Ms. Dorsey carried the lead vocal here, with Bowie only joining in on the choruses. Where the minimalism of the arrangement expanded to take in carefully modulated elements of the Drum + Bass style Bowie was exploring at this time. Oscillating between the calmly spoken calls and the squelching fury of the instrumental responses. The decisions to incorporate this song into this set was a brilliant one.
Finally, the number two reason why I had to buy this edition was the ultimate song here. Bowie teased the audience “just stay…just for a minute or two” with scant recognition from the audience as the unfamiliar synth loop led them astray before Bowie let loose a “damn!” under his breath as Gabrels stuck the boot in on the distinctive riff at the heart of “Stay.” As pulsating synths spiraled upward against the funky rhythm that Zach Alford and Ms. Dorsey were putting down. The original arrangement was not taken to full embrace of Drum + Bass, but was still heavily altered to shake up the paradigm and to vigorously color outside of the song’s outlines.
What it was was every inch the showstopper that it had always been. Given the a full 7:41 to expand into an almost psychedelic version of the blistering Soul song. The guitar here was the least changed element of the song which helped to ground it against all of the pushing and pulling being done to it. With Gabrel’s final climactic solo finally cutting free of the song’s blueprint.

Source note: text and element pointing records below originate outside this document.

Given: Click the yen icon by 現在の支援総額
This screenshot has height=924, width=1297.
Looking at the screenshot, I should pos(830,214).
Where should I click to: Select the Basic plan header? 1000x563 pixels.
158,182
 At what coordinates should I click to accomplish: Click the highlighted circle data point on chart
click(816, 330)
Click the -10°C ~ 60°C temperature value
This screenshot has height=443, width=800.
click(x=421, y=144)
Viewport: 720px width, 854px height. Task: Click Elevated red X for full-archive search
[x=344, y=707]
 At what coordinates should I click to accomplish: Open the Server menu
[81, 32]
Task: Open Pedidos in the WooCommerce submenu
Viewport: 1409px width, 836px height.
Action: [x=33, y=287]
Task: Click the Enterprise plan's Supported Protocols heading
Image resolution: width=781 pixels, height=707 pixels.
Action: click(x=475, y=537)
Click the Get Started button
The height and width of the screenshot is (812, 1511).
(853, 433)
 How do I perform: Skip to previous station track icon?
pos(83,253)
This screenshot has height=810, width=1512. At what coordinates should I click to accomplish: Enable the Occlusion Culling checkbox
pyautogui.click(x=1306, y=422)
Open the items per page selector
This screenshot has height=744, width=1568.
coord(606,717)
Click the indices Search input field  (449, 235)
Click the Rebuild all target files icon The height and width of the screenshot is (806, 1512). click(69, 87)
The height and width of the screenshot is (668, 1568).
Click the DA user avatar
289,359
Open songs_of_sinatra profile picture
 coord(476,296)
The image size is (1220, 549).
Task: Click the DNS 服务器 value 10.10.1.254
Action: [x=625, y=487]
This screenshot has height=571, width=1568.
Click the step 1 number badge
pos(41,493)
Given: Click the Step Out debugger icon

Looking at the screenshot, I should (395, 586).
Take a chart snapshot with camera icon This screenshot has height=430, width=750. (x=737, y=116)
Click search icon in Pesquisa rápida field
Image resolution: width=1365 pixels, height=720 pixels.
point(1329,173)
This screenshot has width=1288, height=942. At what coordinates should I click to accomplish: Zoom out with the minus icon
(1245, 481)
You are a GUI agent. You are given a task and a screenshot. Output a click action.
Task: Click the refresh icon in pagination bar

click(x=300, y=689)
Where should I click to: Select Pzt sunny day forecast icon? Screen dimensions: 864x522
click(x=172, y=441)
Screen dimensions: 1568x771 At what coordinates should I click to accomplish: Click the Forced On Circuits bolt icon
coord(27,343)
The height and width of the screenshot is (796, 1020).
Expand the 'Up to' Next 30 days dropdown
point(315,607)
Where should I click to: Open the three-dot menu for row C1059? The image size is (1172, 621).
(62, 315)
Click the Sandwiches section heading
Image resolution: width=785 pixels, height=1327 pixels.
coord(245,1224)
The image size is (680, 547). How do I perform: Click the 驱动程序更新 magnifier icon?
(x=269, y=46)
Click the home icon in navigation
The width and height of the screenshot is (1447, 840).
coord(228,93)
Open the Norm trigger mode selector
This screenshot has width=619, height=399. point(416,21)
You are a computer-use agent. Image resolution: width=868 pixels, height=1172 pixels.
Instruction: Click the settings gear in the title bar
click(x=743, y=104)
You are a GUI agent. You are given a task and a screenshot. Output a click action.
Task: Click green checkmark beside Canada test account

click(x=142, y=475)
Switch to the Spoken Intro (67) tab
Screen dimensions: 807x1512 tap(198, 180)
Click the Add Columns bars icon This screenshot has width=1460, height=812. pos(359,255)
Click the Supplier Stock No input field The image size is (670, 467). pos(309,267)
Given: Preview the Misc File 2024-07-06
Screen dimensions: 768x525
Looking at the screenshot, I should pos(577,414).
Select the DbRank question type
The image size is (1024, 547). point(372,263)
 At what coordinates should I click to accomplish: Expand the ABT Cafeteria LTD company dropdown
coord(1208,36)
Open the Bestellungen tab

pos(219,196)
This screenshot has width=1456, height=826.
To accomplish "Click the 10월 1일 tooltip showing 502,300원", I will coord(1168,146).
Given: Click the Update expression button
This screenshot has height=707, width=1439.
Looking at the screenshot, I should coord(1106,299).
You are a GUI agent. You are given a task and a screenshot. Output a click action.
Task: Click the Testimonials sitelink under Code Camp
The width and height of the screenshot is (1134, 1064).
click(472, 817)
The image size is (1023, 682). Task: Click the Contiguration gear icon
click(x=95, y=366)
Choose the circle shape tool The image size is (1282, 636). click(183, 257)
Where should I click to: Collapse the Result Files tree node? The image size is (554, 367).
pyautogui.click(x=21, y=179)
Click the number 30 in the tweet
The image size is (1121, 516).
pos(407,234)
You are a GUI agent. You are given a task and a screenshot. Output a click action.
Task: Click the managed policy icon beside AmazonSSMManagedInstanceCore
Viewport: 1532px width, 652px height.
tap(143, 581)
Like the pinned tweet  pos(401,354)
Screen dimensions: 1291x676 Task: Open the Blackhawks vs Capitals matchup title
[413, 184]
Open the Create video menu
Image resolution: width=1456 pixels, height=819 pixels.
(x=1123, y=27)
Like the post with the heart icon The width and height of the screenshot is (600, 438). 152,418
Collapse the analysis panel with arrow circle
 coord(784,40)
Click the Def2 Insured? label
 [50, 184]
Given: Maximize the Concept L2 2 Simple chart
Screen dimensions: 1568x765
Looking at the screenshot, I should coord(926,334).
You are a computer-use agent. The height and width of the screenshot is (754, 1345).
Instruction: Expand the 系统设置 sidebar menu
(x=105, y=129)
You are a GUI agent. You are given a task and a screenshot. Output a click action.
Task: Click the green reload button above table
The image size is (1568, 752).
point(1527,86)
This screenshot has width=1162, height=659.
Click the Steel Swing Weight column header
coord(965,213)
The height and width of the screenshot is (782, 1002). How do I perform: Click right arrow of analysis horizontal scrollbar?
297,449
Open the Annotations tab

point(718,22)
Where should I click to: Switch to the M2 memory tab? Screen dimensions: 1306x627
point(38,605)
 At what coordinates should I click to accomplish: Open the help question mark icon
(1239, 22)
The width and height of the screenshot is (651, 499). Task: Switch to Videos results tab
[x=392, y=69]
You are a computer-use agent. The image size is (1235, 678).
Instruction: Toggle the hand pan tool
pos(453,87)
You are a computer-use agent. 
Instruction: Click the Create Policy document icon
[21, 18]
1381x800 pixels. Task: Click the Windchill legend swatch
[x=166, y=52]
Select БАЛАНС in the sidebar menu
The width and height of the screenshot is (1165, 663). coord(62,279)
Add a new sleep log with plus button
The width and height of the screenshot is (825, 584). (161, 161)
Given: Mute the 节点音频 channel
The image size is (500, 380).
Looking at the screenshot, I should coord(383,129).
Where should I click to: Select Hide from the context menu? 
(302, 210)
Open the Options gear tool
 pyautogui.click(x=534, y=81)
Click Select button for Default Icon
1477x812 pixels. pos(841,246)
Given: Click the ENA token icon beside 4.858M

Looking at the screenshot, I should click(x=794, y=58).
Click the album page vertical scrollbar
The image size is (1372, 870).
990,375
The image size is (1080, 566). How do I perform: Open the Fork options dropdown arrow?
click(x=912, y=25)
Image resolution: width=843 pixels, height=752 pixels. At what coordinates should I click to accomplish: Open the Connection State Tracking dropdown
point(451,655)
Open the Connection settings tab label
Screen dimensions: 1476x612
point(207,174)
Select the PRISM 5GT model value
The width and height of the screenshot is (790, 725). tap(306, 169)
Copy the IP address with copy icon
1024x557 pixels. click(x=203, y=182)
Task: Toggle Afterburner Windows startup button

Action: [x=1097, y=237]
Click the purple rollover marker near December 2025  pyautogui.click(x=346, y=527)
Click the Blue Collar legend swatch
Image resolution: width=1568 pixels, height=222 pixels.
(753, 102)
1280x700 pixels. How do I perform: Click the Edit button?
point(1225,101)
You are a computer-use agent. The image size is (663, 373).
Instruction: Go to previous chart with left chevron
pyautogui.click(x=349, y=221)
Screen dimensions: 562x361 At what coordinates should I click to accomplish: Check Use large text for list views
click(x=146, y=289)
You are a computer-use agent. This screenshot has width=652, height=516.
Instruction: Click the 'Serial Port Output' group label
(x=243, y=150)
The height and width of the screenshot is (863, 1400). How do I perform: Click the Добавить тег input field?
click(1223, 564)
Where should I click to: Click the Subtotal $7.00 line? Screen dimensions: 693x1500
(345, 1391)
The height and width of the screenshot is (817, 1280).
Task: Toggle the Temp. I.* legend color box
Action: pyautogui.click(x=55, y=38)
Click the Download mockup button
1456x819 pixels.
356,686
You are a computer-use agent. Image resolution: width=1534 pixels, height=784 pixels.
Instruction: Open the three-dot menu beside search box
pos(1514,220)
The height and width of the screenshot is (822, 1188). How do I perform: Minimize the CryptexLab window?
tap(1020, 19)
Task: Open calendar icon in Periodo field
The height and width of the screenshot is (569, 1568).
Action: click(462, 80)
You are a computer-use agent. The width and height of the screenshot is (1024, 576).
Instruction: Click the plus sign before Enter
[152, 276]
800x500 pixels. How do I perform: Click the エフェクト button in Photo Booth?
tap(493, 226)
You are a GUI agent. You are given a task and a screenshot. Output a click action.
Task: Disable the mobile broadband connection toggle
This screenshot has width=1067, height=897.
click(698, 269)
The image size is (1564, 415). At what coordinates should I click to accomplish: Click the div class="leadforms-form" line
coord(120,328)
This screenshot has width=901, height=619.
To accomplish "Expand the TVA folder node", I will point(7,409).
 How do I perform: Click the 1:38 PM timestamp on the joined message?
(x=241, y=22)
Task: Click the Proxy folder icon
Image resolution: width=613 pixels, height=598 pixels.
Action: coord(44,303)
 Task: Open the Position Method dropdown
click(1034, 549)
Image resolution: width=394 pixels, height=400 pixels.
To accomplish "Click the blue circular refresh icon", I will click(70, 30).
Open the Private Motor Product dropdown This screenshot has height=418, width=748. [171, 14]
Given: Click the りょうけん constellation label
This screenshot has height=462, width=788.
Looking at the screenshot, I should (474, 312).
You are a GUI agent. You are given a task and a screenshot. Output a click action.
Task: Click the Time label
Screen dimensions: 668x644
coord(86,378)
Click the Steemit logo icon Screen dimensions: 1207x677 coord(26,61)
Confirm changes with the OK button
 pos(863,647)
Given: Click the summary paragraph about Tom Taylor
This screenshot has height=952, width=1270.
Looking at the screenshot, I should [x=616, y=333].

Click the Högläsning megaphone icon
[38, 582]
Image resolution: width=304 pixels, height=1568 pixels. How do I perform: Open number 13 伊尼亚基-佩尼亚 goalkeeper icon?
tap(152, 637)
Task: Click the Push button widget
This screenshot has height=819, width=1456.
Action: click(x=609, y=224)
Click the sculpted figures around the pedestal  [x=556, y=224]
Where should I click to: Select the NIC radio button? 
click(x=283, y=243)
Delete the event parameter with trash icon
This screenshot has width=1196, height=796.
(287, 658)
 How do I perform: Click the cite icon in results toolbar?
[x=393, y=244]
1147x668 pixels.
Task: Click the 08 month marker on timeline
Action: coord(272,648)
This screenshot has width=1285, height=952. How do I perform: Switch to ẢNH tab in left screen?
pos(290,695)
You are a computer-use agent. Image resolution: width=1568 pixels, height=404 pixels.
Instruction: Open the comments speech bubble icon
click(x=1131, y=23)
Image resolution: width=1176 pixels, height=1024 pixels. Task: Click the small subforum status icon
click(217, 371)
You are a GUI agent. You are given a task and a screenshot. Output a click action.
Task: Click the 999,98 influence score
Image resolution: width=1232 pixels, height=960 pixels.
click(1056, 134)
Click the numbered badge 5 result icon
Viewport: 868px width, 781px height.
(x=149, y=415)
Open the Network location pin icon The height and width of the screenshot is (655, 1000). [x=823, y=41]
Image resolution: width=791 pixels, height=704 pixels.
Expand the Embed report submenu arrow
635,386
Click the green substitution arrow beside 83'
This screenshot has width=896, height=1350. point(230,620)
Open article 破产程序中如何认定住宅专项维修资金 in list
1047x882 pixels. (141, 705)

What a thrill it was to hear this live and I’m gratified that this arrangement has been captured on disc here.
Until such time that the Bowie estate releases a 3xCD of “Night Two at The Chili Pepper,” this CD will hold a special place in my hear as at least an approximation of that utter and complete Bowie feast. The five piece band were necessarily built on a foundation of samples and loops to put across the Drum + Bass leanings of the “Earthling” material; but the level of musicianship that players like Garson, Dorsey, and Gabrels brought to the live playing ensured plenty of thrills.
And the set lists that Bowie was interested in exploring at this time were deep cut extravaganzas meant for the fans like myself who ended up sitting out the eighties and wondering if Bowie would ever rediscover his mojo. His tours of the nineties were proof that he was re-positioning himself in a more fitting place than his stadium years had evidenced. I’ll admit that I’ve not been bothered to buy all of the posthumous releases that the Bowie estate have been releasing, but I have enough of the live albums to know that they manage to supersede all of the official live releases in his canon. “Look At The Moon! [Live Phoenix Festival ’97]” remains in stock for $24.95 at the Bowie web store, but it won’t last forever. “Ouvre Le Chien [Live Dallas ’95]” is already sold out and expect all of the “Brilliant Live Adventures” series to follow suit sooner than later. I’ve got to admit, after hearing these two gems, the appearance of “Repetition” on the “Something In the Air [Live Paris ’99]” disc is whispering in my ear.
I had to have this after reading the above, and upon first listen, it does not disappoint! Thoroughly engaging and a most worthy addition to the Bowie canon.
LikeLiked by 1 person
Big Mark – On disc, it’s as close as I’ll ever get to that marathon we experienced on the night of October 8, 1997. So I’ll take it!